Firstly, it is rare for parents to have definitive information about the causeof a child’s autism. While there are many treatments for autism, none cure for the core symptoms. It is true that some children with autism improve dramatically over time—some children even improve to such a degree that they are no longer diagnosable as autistic.
Many children with autism seem to develop more or less normally until after the first year of life. The onset of autistic symptoms often coincides with the administration of specific childhood vaccinations. A minority of children with autism have co-morbid physical issues, such as gastrointestinal and skin problems, which parents assume to be related to their autism.

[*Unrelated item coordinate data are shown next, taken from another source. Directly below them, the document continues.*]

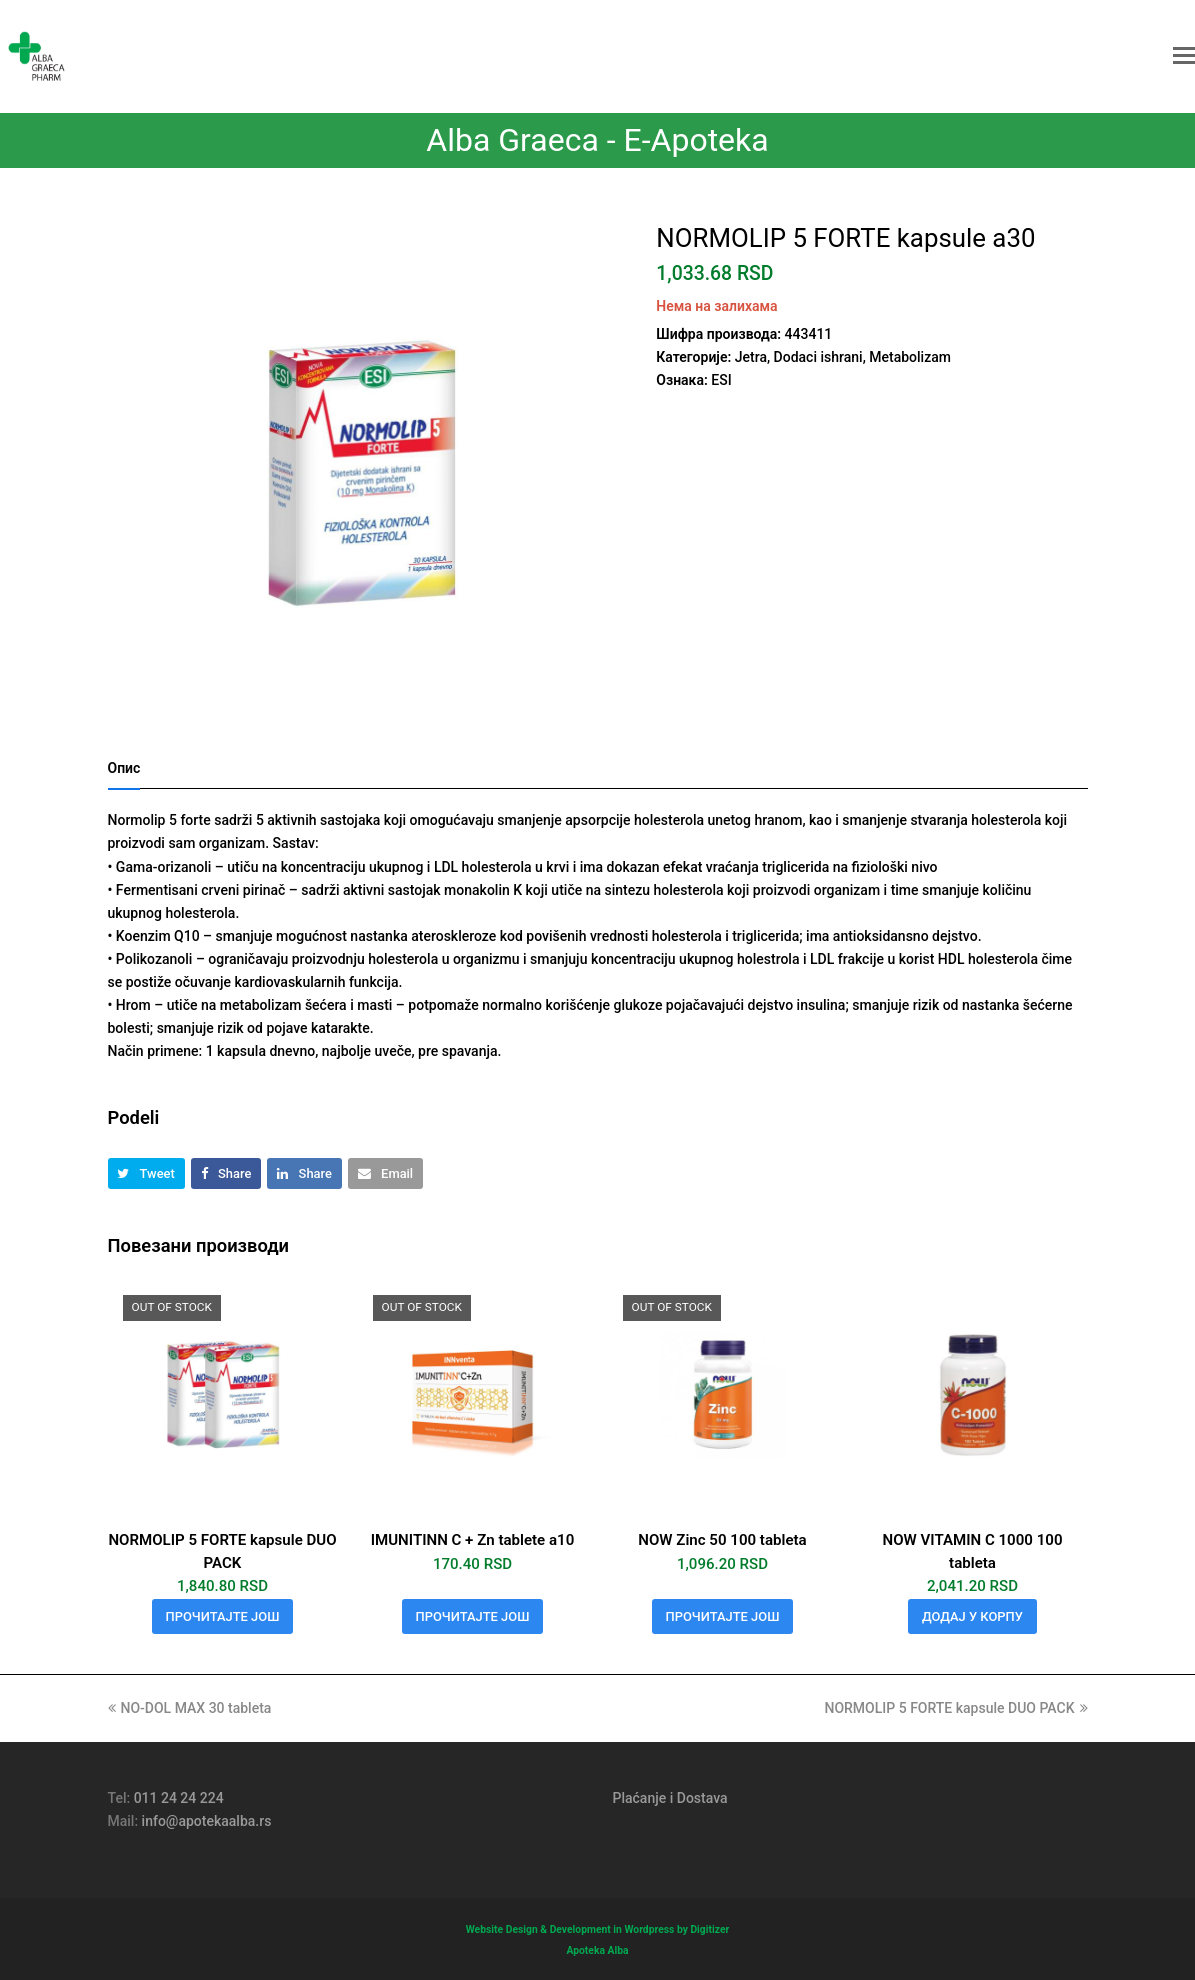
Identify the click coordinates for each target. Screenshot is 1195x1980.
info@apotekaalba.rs (207, 1821)
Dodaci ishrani (818, 357)
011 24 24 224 (179, 1798)
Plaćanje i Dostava (670, 1798)
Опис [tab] (124, 768)
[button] (1184, 56)
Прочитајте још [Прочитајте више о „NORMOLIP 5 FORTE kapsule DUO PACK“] (223, 1616)
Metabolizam (910, 357)
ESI (721, 380)
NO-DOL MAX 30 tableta (190, 1708)
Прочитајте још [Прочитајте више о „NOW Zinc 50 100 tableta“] (723, 1616)
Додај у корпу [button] (972, 1616)
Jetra (751, 357)
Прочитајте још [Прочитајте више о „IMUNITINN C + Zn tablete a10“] (473, 1616)
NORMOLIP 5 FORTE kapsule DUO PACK (955, 1708)
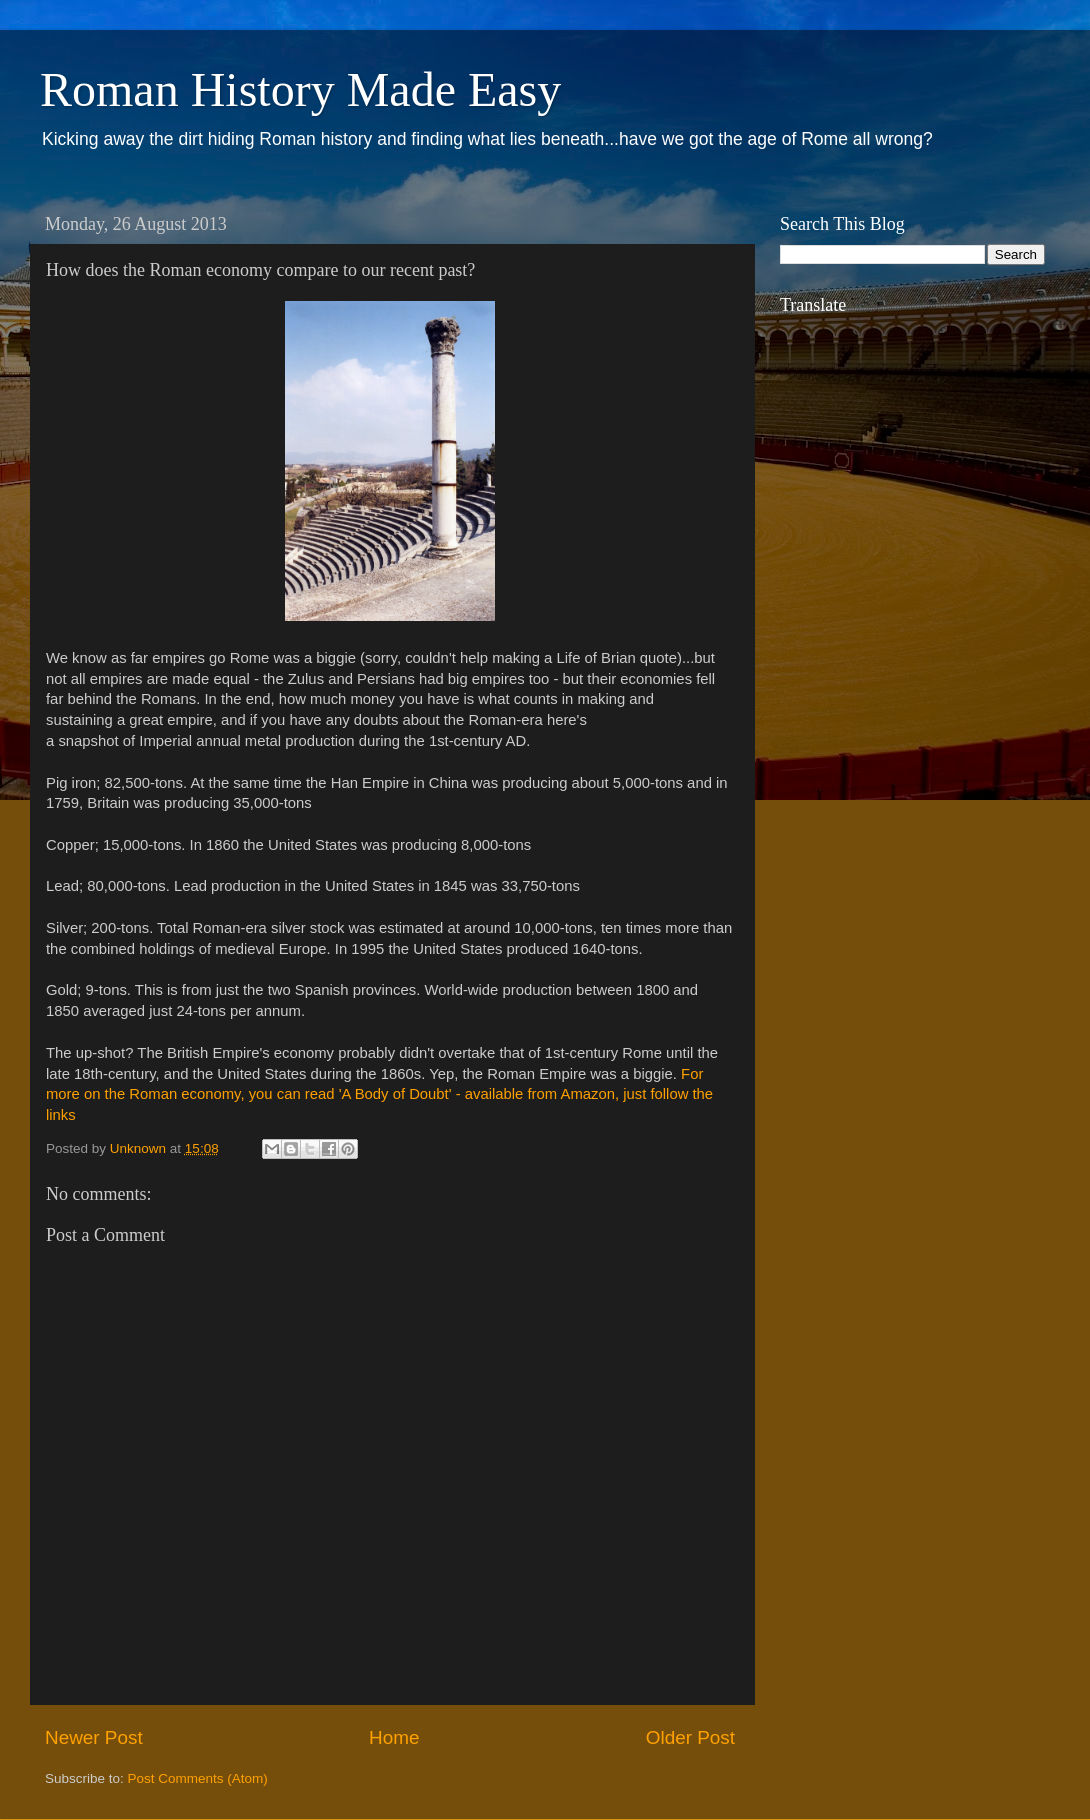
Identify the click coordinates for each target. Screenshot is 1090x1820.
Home (394, 1737)
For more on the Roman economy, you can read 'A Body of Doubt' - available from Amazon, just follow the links (379, 1095)
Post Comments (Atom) (198, 1778)
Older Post (690, 1737)
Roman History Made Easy (300, 89)
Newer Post (94, 1737)
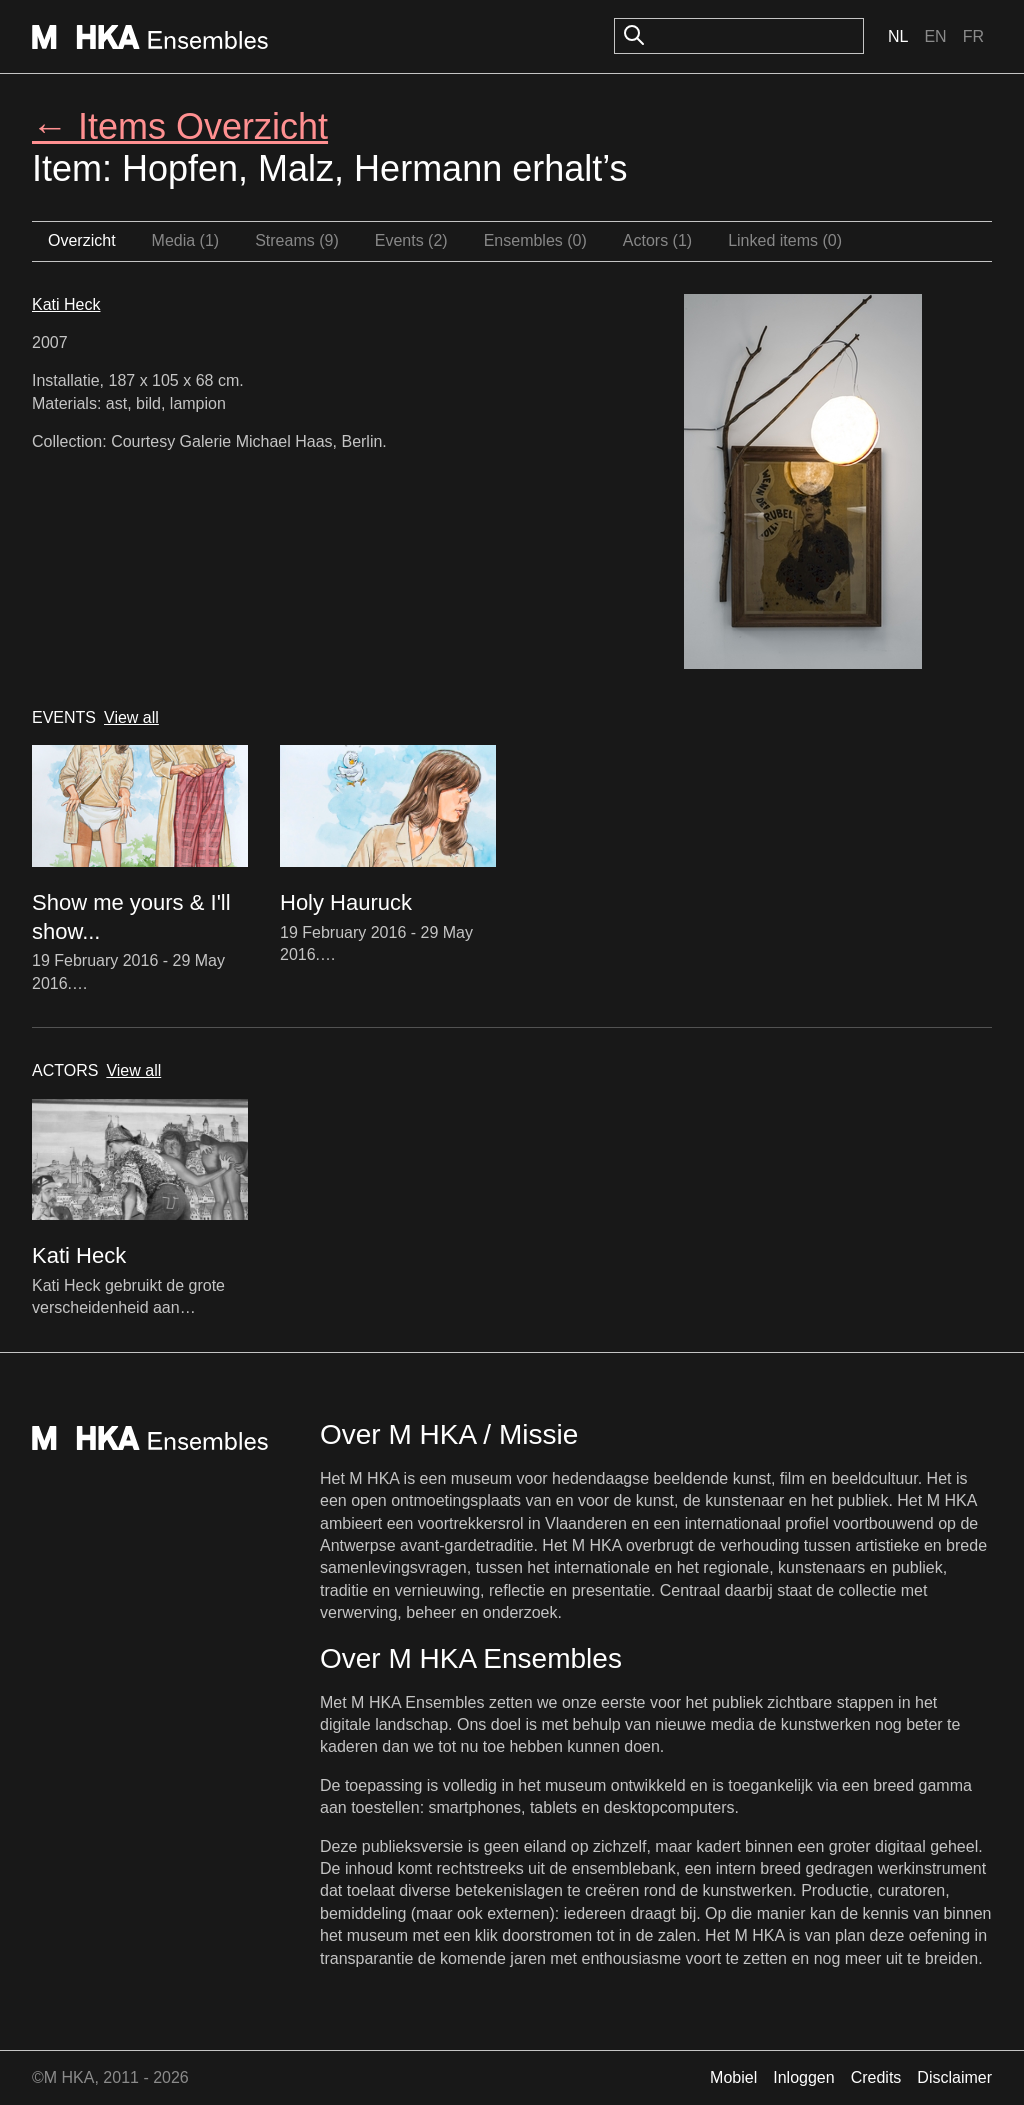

It is not always clear what a child with autism will respond to and how the condition will change over time. For these reasons and more, not all parents dismiss alternative treatments for autism. However, it is key to discuss any type of treatment with your child’s doctor—equally important is to not overlook the potential and serious risks of therapy such as chelation.
It isn’t easy to separate legitimate therapies from questionable therapies, and it’s very tempting for parents to explore alternative options when mainstream medicine fails their children. The reality is that, in some circumstances, alternative methods of treatment can be helpful—there is no one-size-fits-all approach to selecting autism therapies.
If you are considering a non-mainstream option, however, try using these questions to help guide your decisions:
- Who is recommending this option and what do they have to gain if we accept?
- What do reliable sources such as the CDC (Centers for Disease Control and Prevention) or NIMH (National Institute of Mental Health) have to say about this particular treatment?
- What are the potential risks related to using this treatment?
- What methods are in place to ensure my child’s safety?
- How will we measure changes or improvements in my child’s autism symptoms?
A Word From Verywell
In general, any treatment that the CDC and/or NIMH warns against and which carries a high risk of injury to your child should be avoided. This doesn’t mean, however, that there aren’t any options worth considering outside of those recommended by your pediatrician or offered by your child’s school. It does mean that you, as the parent or guardian, must be extremely careful about exposing your child to a therapy that has the potential for harm.